Please print nothing but the lines from the one containing "286x326 pixels. At" to the final line below, exactly, and no pictures.

┌─ Records for the exercise

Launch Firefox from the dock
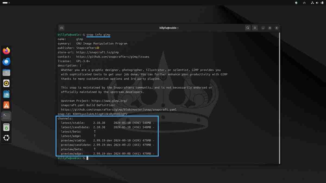Screen dimensions: 326x183 6,50
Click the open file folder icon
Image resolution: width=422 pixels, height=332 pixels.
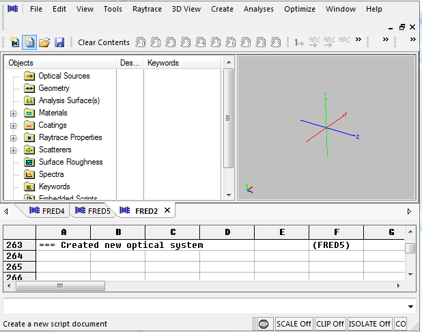click(44, 42)
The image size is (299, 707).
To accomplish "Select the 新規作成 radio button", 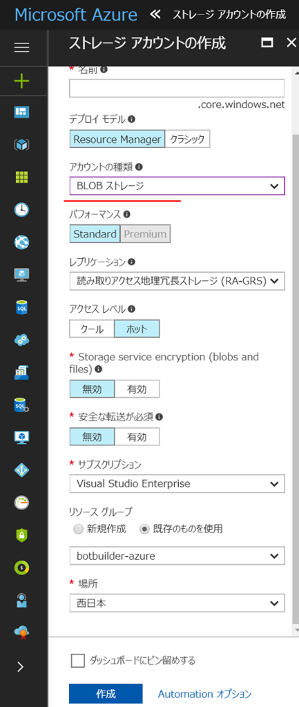I will tap(79, 529).
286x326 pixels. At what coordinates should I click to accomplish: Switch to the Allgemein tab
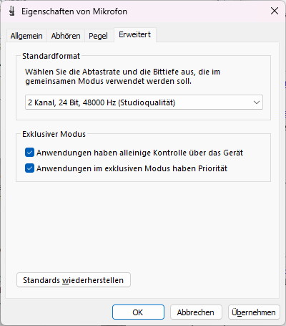tap(26, 36)
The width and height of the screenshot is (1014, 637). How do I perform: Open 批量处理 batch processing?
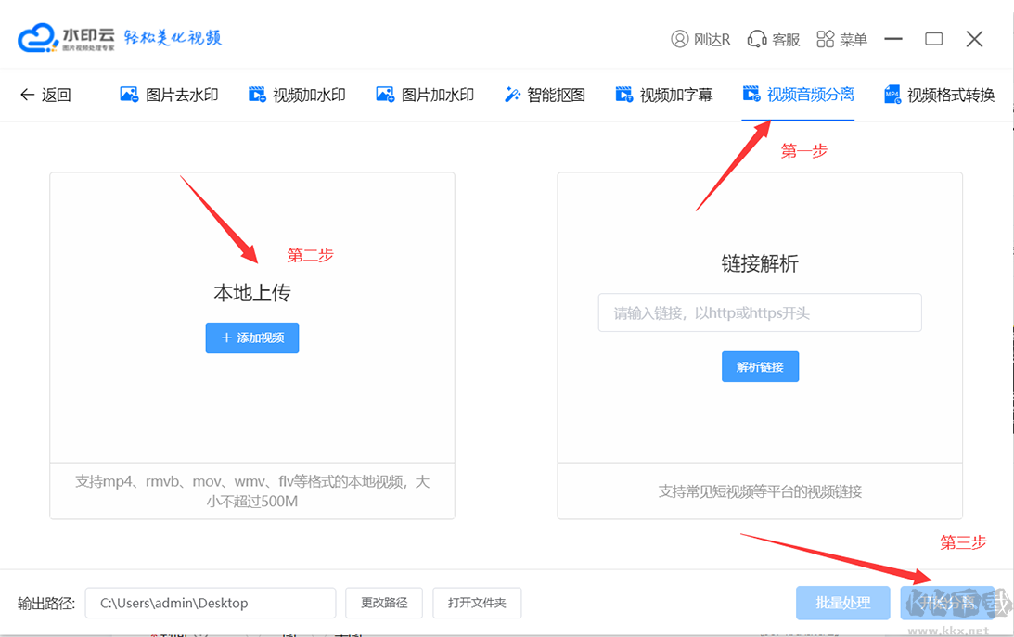point(842,603)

└─

Response box ->
286x326 pixels. At what coordinates should I click to accomplish: Switch to the Allgemein tab
tap(26, 36)
The width and height of the screenshot is (1014, 637). How do I perform: Open 批量处理 batch processing?
point(842,603)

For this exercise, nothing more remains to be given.